━━━━━ Records for this exercise
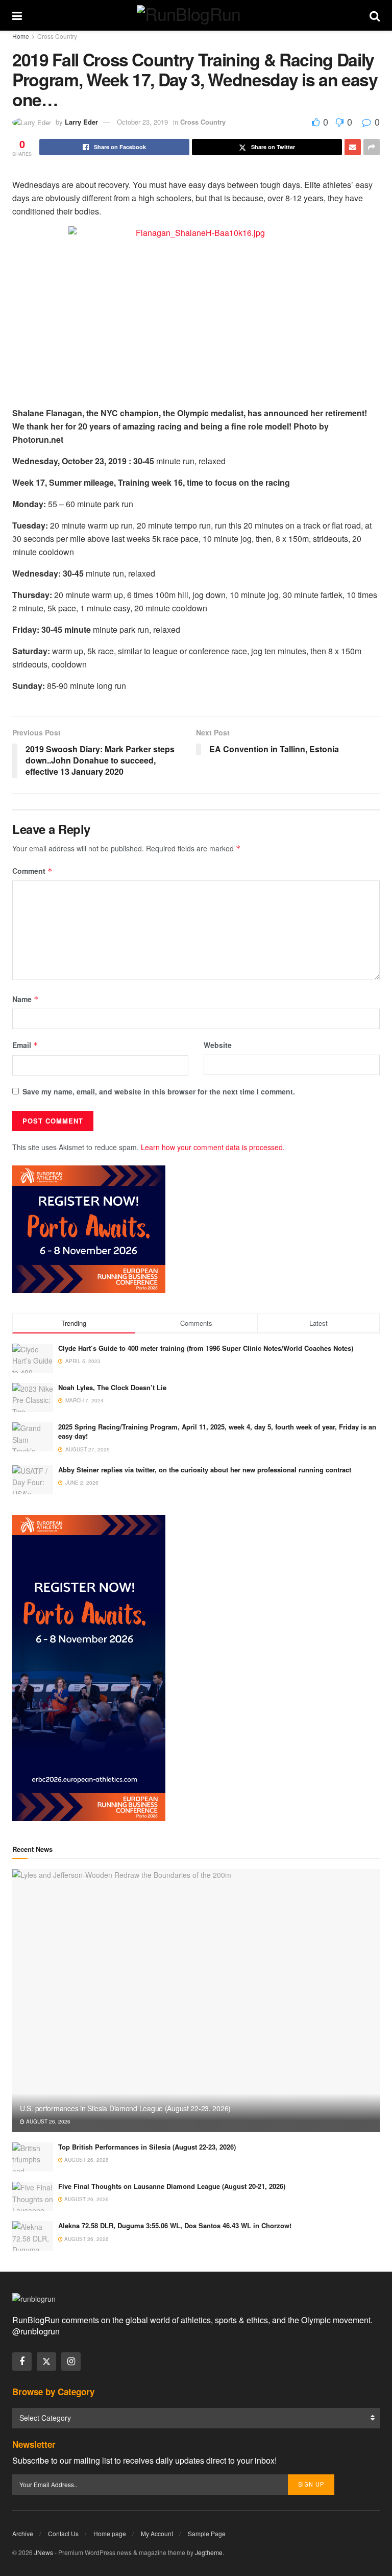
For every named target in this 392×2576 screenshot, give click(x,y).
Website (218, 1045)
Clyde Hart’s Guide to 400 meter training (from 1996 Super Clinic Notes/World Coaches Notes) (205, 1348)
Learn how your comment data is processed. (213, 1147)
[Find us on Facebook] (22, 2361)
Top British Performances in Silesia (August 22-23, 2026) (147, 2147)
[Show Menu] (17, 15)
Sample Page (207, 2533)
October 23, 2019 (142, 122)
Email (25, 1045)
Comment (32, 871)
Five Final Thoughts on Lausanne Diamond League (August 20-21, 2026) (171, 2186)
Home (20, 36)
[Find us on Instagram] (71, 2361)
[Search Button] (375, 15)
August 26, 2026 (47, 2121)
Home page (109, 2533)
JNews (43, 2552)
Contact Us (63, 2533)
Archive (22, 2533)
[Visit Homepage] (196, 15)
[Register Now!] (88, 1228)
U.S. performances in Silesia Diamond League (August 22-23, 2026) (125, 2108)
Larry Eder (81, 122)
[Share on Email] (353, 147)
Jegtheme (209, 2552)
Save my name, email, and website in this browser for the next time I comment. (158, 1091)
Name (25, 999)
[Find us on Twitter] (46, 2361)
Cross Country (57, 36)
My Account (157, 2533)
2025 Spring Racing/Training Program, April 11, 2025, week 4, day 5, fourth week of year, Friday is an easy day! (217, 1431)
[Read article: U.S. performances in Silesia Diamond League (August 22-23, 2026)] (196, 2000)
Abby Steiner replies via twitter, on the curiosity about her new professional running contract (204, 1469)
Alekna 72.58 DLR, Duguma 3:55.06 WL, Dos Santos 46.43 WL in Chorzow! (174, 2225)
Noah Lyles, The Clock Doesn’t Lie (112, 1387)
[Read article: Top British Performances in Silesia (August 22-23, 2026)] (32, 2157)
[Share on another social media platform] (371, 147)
━━━━━━━━━━
> [The task] Repeat everything in the records above exactly; pictures are not part of the copy.

> [Solution to the problem]
For every named target in this 392×2576 screenshot, give click(x,y).
Website (218, 1045)
Clyde Hart’s Guide to 400 meter training (from 1996 Super Clinic Notes/World Coaches Notes) (205, 1348)
Learn how your comment data is processed. (213, 1147)
[Find us on Facebook] (22, 2361)
Top British Performances in Silesia (August 22-23, 2026) (147, 2147)
[Show Menu] (17, 15)
Sample Page (207, 2533)
October 23, 2019 (142, 122)
Email (25, 1045)
Comment (32, 871)
Five Final Thoughts on Lausanne Diamond League (August 20-21, 2026) (171, 2186)
Home (20, 36)
[Find us on Instagram] (71, 2361)
[Search Button] (375, 15)
August 26, 2026 (47, 2121)
Home page (109, 2533)
JNews (43, 2552)
Contact Us (63, 2533)
Archive (22, 2533)
[Visit Homepage] (196, 15)
[Register Now!] (88, 1228)
U.S. performances in Silesia Diamond League (August 22-23, 2026) (125, 2108)
Larry Eder (81, 122)
[Share on Email] (353, 147)
Jegtheme (209, 2552)
Save my name, email, and website in this browser for the next time I comment. (158, 1091)
Name (25, 999)
[Find us on Twitter] (46, 2361)
Cross Country (57, 36)
My Account (157, 2533)
2025 Spring Racing/Training Program, April 11, 2025, week 4, day 5, fourth week of year, Friday is an easy day! (217, 1431)
[Read article: U.S. performances in Silesia Diamond League (August 22-23, 2026)] (196, 2000)
Abby Steiner replies via twitter, on the curiosity about her new professional running contract (204, 1469)
Alekna 72.58 DLR, Duguma 3:55.06 WL, Dos Santos 46.43 WL in Chorzow! (174, 2225)
Noah Lyles, The Clock Doesn’t Lie (112, 1387)
[Read article: Top British Performances in Silesia (August 22-23, 2026)] (32, 2157)
[Share on another social media platform] (371, 147)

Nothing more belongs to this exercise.